Modelling and data wrangling woes

Given that I have three previous crops, N rates and grain yield and I computed the agronomic optimum N rates using a quadratic model, please how do I know that those three agronomic optimum N rates (AONR) predicted from the models are different. I have attached a fake dataset below. Thank you very much for the help.

Packages

library(ggplot2)
library(ggpmisc)
library(tidyverse)
library(lmerTest)
library(performance)

Data

n_seq <- seq(0, 300, length.out = 500)

Parameters: y0 = yield at zero N, a = max additional yield from N

yS <- 8200 + 4000 * (1 - exp(-0.015 * n_seq)) # Soybean - highest
yF <- 6500 + 5000 * (1 - exp(-0.015 * n_seq)) # Fallow - middle
yC <- 5000 + 5500 * (1 - exp(-0.015 * n_seq)) # Corn - lowest


df <- data.frame(
  N_rate    = rep(n_seq, 3),
  Rep=c(1:4),
  Yield  = c(yS, yF, yC),
  Previous_crop = factor(rep(c("Soybean", "Fallow", "Corn"), each = length(n_seq)),
                levels = c("Soybean", "Fallow", "Corn"))
) %>% 
  mutate(Rep=factor(Rep))

Model

quad_mod <- lmer(Yield ~Previous_crop*N_rate+Previous_crop*I(N_rate^2)+(1|Previous_crop)+(1|Rep), data = df)
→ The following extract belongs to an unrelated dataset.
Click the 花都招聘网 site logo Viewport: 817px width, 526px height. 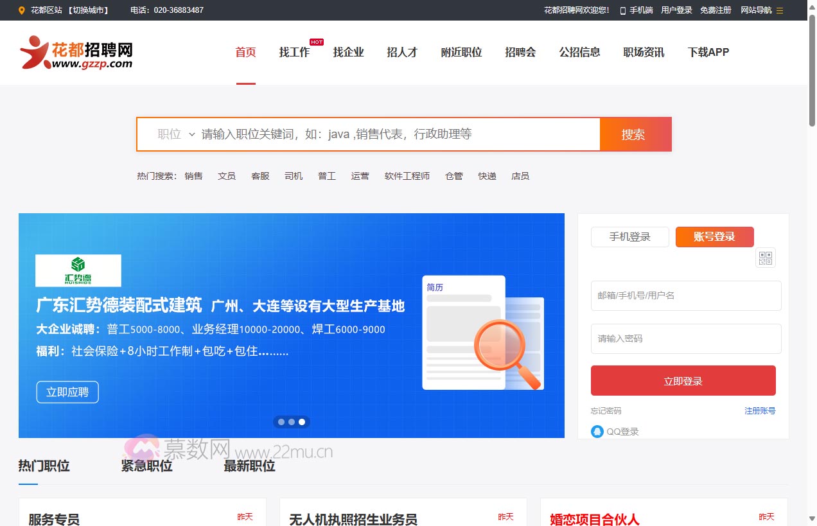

## Summary of the model output
anova(quad_mod,type = 3,ddf = 'Kenward-Roger')
summary(quad_mod)

performance_aic(x = quad_mod)

Model prediction

newdf<- df %>%
  
  dplyr::select(Previous_crop) %>%
  
  unique() %>%
  
  expand_grid(N_rate = seq(0,300, by=1)) %>%
  
  mutate(pred = predict(quad_mod, newdata=., re.form=NA))


newdf

Corn AONR

newdf %>% 
  filter(Previous_crop=='Corn') %>% 
  group_by(N_rate) %>% 
  reframe(AONR_corn=range(pred)) %>% 
  filter(AONR_corn==max(AONR_corn))

Soybean AONR


newdf %>% 
  filter(Previous_crop=='Soybean') %>% 
  group_by(N_rate) %>% 
  reframe(AONR_soybean=range(pred)) %>% 
  filter(AONR_soybean==max(AONR_soybean))

Fallow AONR


newdf %>% 
  filter(Previous_crop=='Fallow') %>% 
  group_by(N_rate) %>% 
  reframe(AONR_fallow=range(pred)) %>% 
  filter(AONR_fallow==max(AONR_fallow))

Visualization


p1 <- ggplot(df, aes(x = N_rate, y = Yield,colour = Previous_crop)) +
  geom_line(linewidth = 1.2) +
  #  stat_poly_eq(use_label('eq','adj.R2','P'),label.x = 'left',label.y = 'top',size=3.7,
  #              formula = y~poly(x,2,raw = T,coefs = F),coef.digits = 4)+
  
  # Crop labels at end of each curve
  annotate("text", x = 253, y = tail(yS, 1), label = "Soybean",
           hjust = 0, size = 4, color = "#3d2b1f", fontface = "bold") +
   annotate("text", x = 253, y = tail(yF, 1), label = "Fallow",
           hjust = 0, size = 4, color = "#3d2b1f", fontface = "bold") +
  annotate("text", x = 253, y = tail(yC, 1), label = "Corn",
           hjust = 0, size = 4, color = "#3d2b1f", fontface = "bold") +
  # Dotted horizontal reference lines at AONR_S
  # annotate("segment",
  #         x = 0, xend = 28,
  #        y = 8000, yend = 8000,
  #       linetype = "dotted", color = brown, linewidth = 0.8) +
  
  scale_x_continuous(
    # name   = "N Rate (kg N/ha)",
    limits = c(0, 270),
    breaks = seq(0, 250, by = 50),
    expand = c(0, 0)
  ) +
  scale_y_continuous(
    #name   = "Corn Grain Yield (kg/ha)",
    limits = c(0, 13000),
    breaks = seq(0, 12000, by = 2000),
    expand = c(0, 0)
  ) +
  labs(
    #title = paste(
    #   "2024 Missouri-Columbia"),
    y = expression(bold('Corn grain yield '~(kg ~ ha ^ -1))),
    x = expression(bold('N rate '~(kg ~ ha ^ -1))))+
  
  #ggtitle("Year 2 Corn Grain Yield Response to N Rate\nby Previous Crop") +
  
  theme_classic(base_size = 13) +
  theme(
    plot.title   = element_text(hjust = 0.5, size = 12, face = "bold"),
    # legend.title = element_blank(),
    #legend.text = element_blank(),
    axis.line    = element_line(color = "black", linewidth = 0.7),
    axis.ticks   = element_line(color = "black"),
    panel.grid   = element_blank(),
    text = element_text(family = 'serif',face = 'bold',colour = 'black',size = 12)
  )


p1

Hello!
If I understand you correctly (correct me please if not) your question is:

Ìs there a significant difference between the three crops regarding their predicted AONR?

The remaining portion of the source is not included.